No Real, o holandês não foi mal, mas, com seguidas lesões, deixou o clube em 2009 tendo atuado menos do que poderia. O holandês seguiu para o Hamburgo em 2010.

Capitão da seleção tetracampeã na Alemanha, o zagueiro italiano Fabio Cannavaro foi mais um a chegar com pompa à cidade espanhola, por 7 milhões de euros. Veio da Juventus, juntamente com Emerson, quando a Signora foi rebaixada na Itália, acusada de manipulação de resultados.

Embora tenha ganhado a Bola de Ouro da Fifa ao fim daquele ano, em uma decisão um tanto contestada, o jogador não brilhou em Madri como sua fama supunha que faria. Mesmo assim, ficou por três temporadas na equipe, antes de retornar à Juventus.

2002 - Ronaldo

Naquele ano, o mimo de Florentino para o próprio clube foi nada menos que Ronaldo Fenômeno.

Em alta, após a conquista do penta com o Brasil, mas já com duas complicadas cirurgias de joelho e com 26 anos, o camisa 9 chegou a Madri por 45 milhões de euros.

A contratação teve ares épicos. O artilheiro foi oficializado pelo Real Madrid apenas uma hora antes do fechamento da janela de transferências.

Ronaldo ficou por quase cinco anos anos no Madrid, clube europeu com quem mais se identificou, a despeito de passagens marcantes por PSV, Barcelona e Internazionale. Mas foi em Madri, também, que ele começou a ganhar muito peso, depois de mais algumas contusões.

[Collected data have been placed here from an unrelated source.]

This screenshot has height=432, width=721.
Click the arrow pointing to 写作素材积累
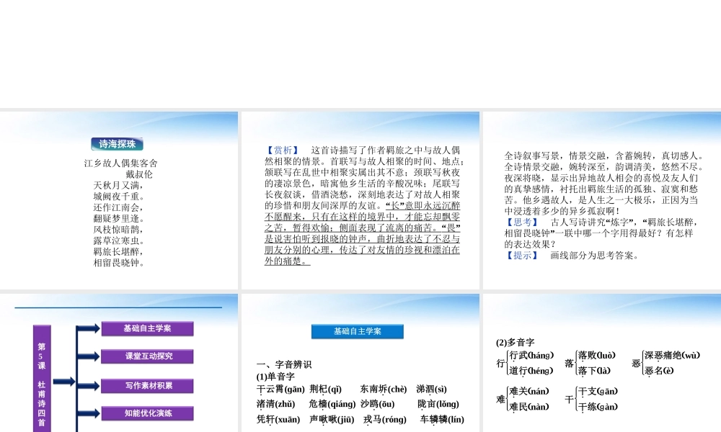[89, 386]
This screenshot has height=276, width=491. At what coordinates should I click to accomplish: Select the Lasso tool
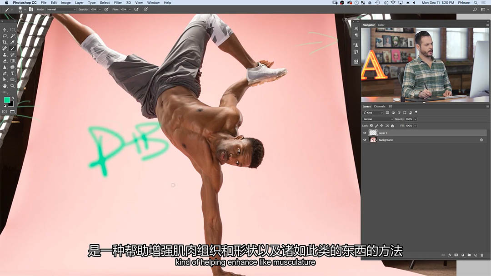(5, 36)
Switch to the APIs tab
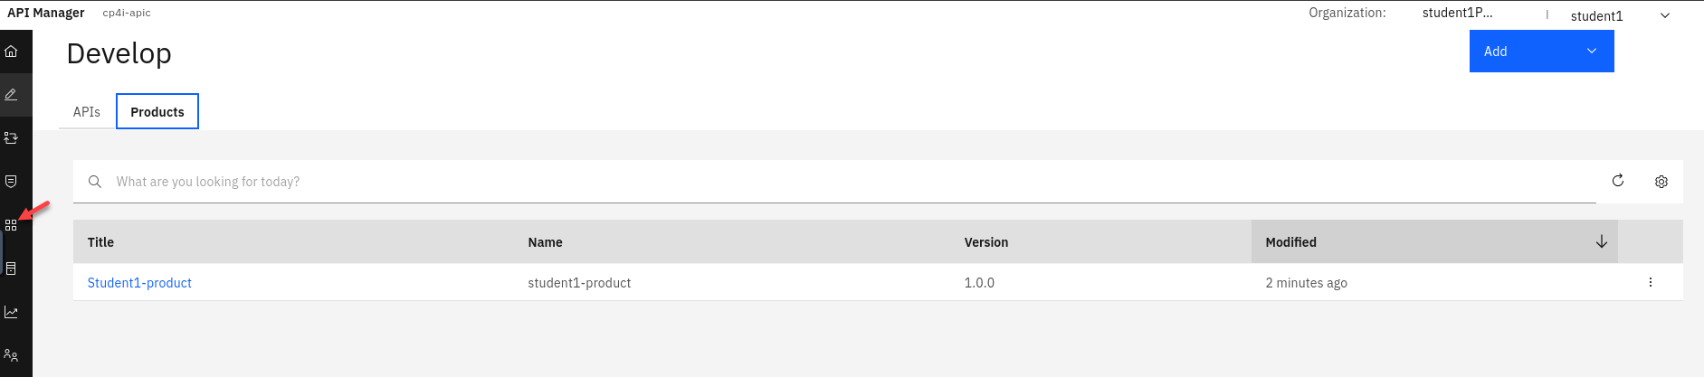 coord(87,112)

O jogador deixou o clube merengue em 2007 por baixo, alvo de escárnio dos próprios madridistas por conta de seu peso e desempenho ruim. De lá, foi para o Milan, antes de retornar ao Brasil e jogar pelo Corinthians. O craque chegou ao Parque São Jorge em 2009, onde encerrou a carreira, cerca de três anos depois.